(Provided entries begins)

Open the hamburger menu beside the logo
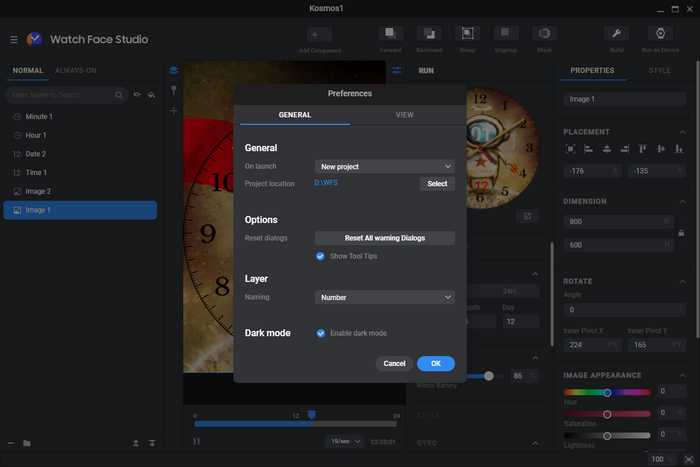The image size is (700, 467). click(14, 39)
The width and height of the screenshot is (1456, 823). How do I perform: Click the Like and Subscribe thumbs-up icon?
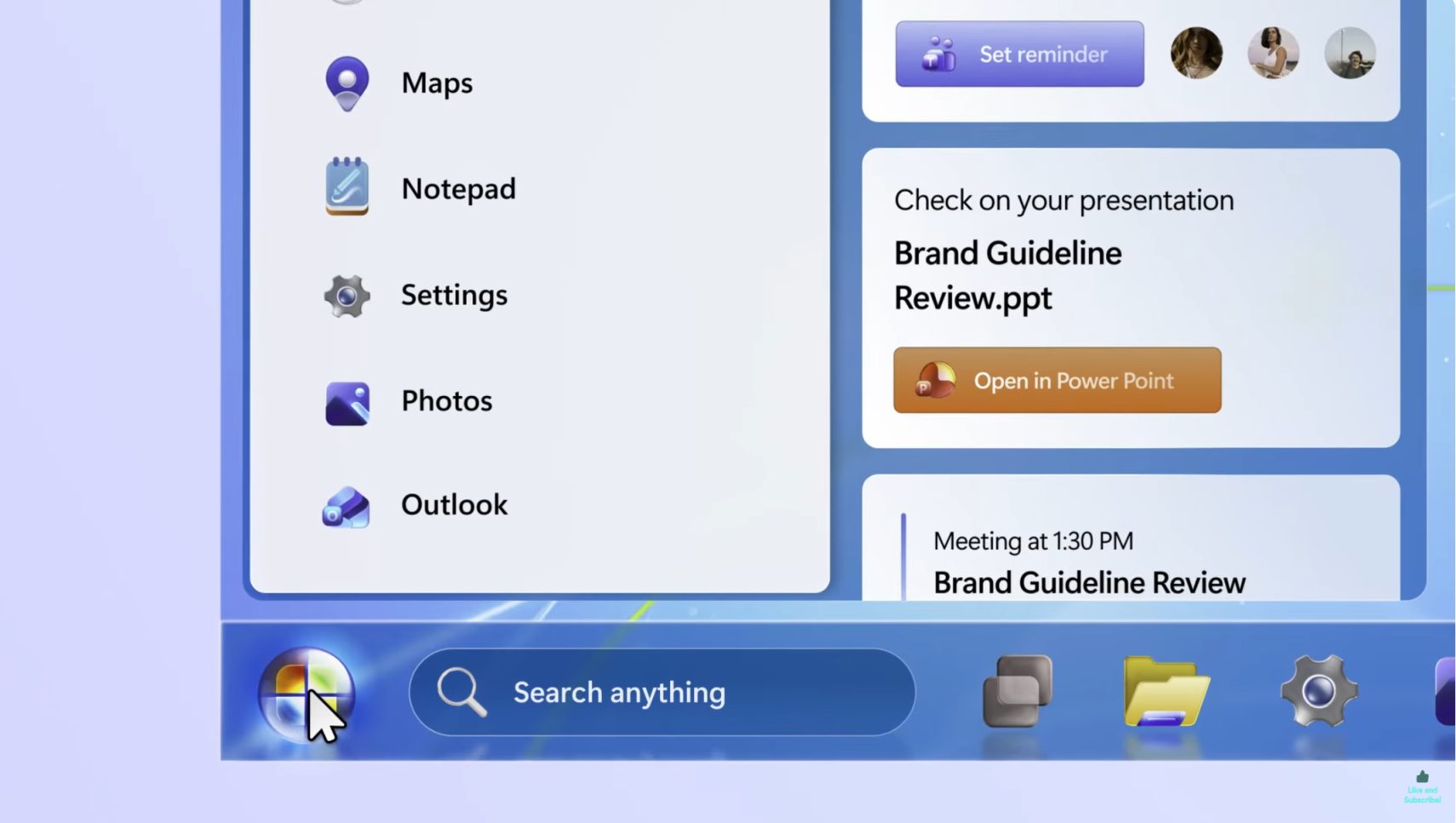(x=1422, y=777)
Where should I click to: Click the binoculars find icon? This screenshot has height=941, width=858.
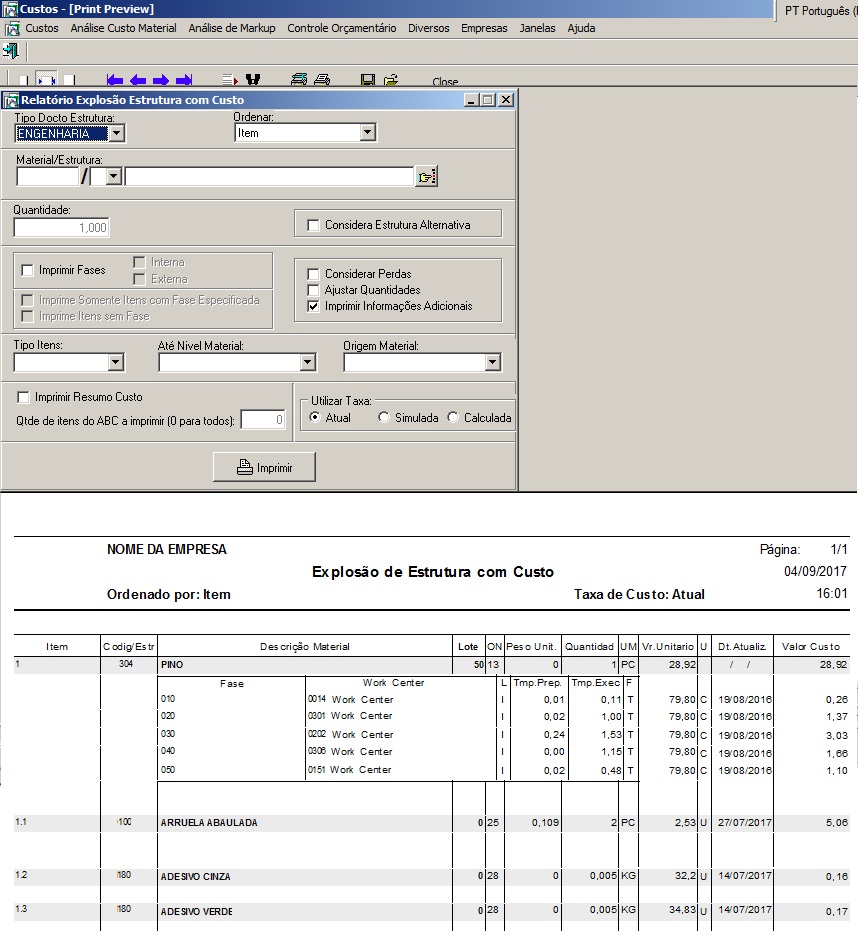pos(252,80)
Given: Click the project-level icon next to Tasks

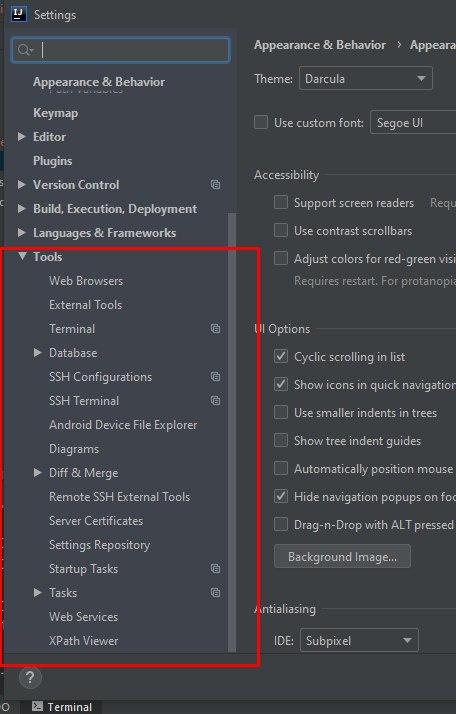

(Provided entries ends)

→ Exercise aim: Transcribe the whole listing exactly. Pictures stay out of your copy.

→ Answer to the exercise:
Open the hamburger menu beside the logo
The image size is (700, 467). click(14, 39)
The width and height of the screenshot is (1456, 823). How do I perform: Click the Like and Subscribe thumbs-up icon?
(x=1422, y=777)
Where should I click to: Click the binoculars find icon? This screenshot has height=941, width=858.
pos(252,80)
Given: Click the project-level icon next to Tasks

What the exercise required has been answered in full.